Both general donations to ASA and restricted gifts from the Carson Family Charitable Trust and Abby S. and Howard P. Milstein support the awards. The winners were selected by ASA's Medical Advisory Committee, which includes leading researchers and clinicians in dermatology at research centers and major health care institutions throughout the U.S.
Through its national grants and awards program, ASA has distributed $6 million in awards, grants, laboratories, and professorships throughout the country. Past award winners have come from the fields of gene therapy for malignant melanoma, inflammation of the skin, skin cancer, childhood disease, and stem cell research, among other areas. ASA also helps raise awareness of the need for additional funding for skin disease research, which today remains among the National Institutes of Health's lowest funding priorities.

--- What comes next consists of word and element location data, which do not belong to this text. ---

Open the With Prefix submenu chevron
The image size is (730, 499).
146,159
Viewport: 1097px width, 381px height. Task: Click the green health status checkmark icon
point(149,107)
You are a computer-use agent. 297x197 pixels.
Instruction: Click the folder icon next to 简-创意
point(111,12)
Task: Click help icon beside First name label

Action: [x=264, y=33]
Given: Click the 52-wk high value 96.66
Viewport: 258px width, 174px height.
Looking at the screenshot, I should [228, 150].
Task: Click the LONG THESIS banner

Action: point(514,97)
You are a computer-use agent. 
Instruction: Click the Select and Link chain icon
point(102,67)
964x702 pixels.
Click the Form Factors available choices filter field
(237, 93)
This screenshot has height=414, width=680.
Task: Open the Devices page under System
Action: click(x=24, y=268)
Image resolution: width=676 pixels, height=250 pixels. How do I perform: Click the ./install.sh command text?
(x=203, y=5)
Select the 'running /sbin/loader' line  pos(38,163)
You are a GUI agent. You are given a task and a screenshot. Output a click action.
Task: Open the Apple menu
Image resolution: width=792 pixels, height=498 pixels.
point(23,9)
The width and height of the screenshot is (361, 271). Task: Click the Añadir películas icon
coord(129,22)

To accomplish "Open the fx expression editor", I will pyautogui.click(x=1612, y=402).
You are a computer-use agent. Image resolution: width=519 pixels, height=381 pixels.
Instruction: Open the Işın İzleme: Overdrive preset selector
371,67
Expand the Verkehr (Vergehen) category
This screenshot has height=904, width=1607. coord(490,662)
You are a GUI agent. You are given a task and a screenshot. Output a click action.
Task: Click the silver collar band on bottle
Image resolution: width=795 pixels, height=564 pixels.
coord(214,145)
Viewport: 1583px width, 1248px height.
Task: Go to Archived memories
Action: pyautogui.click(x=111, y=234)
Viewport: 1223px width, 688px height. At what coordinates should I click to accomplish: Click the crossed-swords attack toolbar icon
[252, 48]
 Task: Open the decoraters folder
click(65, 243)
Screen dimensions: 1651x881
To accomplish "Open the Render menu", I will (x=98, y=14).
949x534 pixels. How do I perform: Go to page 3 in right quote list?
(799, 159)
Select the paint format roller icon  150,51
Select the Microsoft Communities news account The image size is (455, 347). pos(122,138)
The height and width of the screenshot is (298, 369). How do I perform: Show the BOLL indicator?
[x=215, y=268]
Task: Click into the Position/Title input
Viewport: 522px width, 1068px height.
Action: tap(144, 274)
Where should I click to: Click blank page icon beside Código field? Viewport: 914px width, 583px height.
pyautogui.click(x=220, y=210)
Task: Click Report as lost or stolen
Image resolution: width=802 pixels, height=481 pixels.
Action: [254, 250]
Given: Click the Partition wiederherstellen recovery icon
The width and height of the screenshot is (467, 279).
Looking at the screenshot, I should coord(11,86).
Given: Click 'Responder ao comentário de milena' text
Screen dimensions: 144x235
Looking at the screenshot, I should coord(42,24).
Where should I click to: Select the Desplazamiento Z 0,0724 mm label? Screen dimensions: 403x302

ABOUT AMERICAN SKIN ASSOCIATION
Founded by volunteers in 1987, American Skin Association (ASA) is dedicated to saving lives and alleviating human suffering caused by the full spectrum of skin disorders and cancer through research, education and prevention programs. ASA supports urgently needed research, expands public knowledge and understanding of skin's vital role in maintaining good health, and raises awareness about the often-devastating impact of skin conditions. ASA has sponsored the groundbreaking studies of 150 scientists, advancing research into the cause, diagnosis and treatment of skin disorders. ASA's award-winning skin health education program, The Wonders of Skin, has also provided vital lessons aimed at preventing skin disease and promoting early intervention to three million children in over 2,000 schools across the U.S.